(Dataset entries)
——

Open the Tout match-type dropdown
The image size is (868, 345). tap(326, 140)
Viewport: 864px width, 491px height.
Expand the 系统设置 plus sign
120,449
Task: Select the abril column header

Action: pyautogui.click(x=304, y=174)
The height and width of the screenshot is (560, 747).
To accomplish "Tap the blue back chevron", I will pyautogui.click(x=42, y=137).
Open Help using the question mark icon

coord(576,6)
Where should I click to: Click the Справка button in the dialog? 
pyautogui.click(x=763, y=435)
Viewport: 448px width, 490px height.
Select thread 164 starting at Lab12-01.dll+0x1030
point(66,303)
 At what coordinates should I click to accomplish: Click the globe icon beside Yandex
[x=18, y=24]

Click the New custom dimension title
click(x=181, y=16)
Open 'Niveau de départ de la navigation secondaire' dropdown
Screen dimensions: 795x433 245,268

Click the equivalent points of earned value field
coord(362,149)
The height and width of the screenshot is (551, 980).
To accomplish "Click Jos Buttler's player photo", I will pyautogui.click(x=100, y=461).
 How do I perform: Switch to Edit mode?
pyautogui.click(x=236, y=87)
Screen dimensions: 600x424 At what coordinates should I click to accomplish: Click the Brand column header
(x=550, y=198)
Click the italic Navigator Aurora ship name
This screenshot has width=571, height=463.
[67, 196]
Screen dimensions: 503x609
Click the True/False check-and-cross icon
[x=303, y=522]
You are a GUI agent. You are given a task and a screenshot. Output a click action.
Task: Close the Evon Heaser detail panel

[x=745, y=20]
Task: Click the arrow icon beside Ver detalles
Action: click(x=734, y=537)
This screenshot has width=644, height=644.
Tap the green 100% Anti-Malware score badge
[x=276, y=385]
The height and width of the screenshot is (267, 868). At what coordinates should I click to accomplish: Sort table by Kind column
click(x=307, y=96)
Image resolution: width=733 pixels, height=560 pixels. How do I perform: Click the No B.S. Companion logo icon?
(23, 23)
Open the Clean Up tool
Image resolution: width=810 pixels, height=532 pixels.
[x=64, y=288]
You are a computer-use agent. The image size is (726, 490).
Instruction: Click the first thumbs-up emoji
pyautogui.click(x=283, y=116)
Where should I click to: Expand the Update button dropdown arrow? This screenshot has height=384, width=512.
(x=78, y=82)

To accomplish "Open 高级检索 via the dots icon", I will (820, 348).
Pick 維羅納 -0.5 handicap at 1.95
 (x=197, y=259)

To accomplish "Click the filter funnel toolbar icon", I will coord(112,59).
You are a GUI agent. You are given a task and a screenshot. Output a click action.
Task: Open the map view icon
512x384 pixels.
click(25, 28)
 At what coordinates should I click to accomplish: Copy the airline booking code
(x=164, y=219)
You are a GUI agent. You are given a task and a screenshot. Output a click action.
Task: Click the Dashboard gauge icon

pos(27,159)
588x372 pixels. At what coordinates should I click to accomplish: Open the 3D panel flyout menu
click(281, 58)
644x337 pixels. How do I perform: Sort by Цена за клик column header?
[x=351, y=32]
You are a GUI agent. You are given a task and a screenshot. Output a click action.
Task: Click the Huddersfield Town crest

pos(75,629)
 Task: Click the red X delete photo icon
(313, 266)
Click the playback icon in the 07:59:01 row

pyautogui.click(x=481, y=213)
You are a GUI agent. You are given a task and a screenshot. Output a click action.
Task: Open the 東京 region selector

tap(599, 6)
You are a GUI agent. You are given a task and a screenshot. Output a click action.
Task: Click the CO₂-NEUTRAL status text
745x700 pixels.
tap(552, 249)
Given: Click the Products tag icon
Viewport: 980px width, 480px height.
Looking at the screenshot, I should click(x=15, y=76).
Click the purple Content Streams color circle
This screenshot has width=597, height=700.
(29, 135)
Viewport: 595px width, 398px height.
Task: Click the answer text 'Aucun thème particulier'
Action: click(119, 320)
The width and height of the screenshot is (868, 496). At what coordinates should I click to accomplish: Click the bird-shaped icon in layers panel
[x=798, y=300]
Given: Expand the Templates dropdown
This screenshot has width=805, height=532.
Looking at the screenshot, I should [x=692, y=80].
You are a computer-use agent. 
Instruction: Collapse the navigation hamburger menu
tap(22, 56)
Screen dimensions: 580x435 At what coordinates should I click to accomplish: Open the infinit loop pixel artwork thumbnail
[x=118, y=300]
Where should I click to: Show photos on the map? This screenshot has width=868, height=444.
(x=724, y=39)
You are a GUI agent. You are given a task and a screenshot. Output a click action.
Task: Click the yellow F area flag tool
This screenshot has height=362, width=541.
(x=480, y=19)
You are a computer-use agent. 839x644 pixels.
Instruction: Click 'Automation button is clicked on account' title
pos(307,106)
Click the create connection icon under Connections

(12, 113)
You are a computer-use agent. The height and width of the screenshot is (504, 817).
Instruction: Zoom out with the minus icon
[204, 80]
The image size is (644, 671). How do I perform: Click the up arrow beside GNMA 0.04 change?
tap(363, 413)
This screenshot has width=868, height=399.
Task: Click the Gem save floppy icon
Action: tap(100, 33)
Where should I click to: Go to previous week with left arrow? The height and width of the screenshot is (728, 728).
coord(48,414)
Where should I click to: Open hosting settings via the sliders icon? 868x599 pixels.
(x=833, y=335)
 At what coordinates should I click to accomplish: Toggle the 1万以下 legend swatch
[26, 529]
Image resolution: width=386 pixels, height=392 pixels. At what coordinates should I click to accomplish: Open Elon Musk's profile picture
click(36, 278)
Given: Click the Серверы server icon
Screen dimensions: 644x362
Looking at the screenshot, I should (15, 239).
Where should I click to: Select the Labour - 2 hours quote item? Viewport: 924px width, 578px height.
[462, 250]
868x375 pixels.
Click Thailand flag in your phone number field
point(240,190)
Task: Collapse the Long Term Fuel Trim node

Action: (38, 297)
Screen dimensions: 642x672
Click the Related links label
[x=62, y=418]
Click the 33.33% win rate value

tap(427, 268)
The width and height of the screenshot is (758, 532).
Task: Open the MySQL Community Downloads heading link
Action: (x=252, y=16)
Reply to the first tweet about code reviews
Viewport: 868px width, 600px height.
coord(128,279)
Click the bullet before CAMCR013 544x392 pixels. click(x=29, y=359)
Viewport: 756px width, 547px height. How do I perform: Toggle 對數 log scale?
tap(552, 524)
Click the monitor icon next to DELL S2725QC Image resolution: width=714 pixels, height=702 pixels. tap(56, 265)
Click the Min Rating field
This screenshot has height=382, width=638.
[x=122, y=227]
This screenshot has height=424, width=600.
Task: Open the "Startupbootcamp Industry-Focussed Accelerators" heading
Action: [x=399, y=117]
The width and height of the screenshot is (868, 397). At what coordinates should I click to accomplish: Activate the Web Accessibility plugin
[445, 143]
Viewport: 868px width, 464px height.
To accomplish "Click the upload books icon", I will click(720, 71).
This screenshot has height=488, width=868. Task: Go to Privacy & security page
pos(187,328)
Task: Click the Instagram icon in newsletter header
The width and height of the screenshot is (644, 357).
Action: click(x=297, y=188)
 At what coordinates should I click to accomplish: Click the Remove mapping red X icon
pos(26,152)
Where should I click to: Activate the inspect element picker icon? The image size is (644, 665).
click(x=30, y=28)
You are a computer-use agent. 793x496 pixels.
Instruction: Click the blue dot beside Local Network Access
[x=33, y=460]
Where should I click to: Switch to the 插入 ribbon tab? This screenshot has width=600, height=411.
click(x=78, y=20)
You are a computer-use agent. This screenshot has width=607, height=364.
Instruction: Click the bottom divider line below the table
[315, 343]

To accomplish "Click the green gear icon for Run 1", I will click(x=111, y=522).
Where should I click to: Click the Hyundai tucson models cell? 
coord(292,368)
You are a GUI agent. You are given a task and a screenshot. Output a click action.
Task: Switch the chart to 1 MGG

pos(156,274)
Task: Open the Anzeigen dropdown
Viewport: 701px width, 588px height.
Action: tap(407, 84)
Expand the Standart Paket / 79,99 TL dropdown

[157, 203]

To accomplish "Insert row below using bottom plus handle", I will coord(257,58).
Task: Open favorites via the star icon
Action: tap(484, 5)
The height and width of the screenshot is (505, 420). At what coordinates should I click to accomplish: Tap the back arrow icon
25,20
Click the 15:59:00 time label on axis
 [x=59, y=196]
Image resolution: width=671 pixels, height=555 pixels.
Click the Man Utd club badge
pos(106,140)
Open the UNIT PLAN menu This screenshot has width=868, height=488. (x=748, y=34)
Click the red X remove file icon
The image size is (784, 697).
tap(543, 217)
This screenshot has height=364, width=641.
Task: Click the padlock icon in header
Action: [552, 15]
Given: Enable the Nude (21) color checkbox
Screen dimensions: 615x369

——

REQUIRED WORK » Go through the records above and, whenever a line includes the word "computer", copy it.

EXERCISE ANSWER »
You are a computer-use agent. The image size is (726, 490).
You are a computer-use agent. 
You are a computer-use agent. 839x644 pixels.
You are a computer-use agent. The height and width of the screenshot is (504, 817).
You are a computer-use agent. 793x496 pixels.
You are a computer-use agent. This screenshot has width=607, height=364.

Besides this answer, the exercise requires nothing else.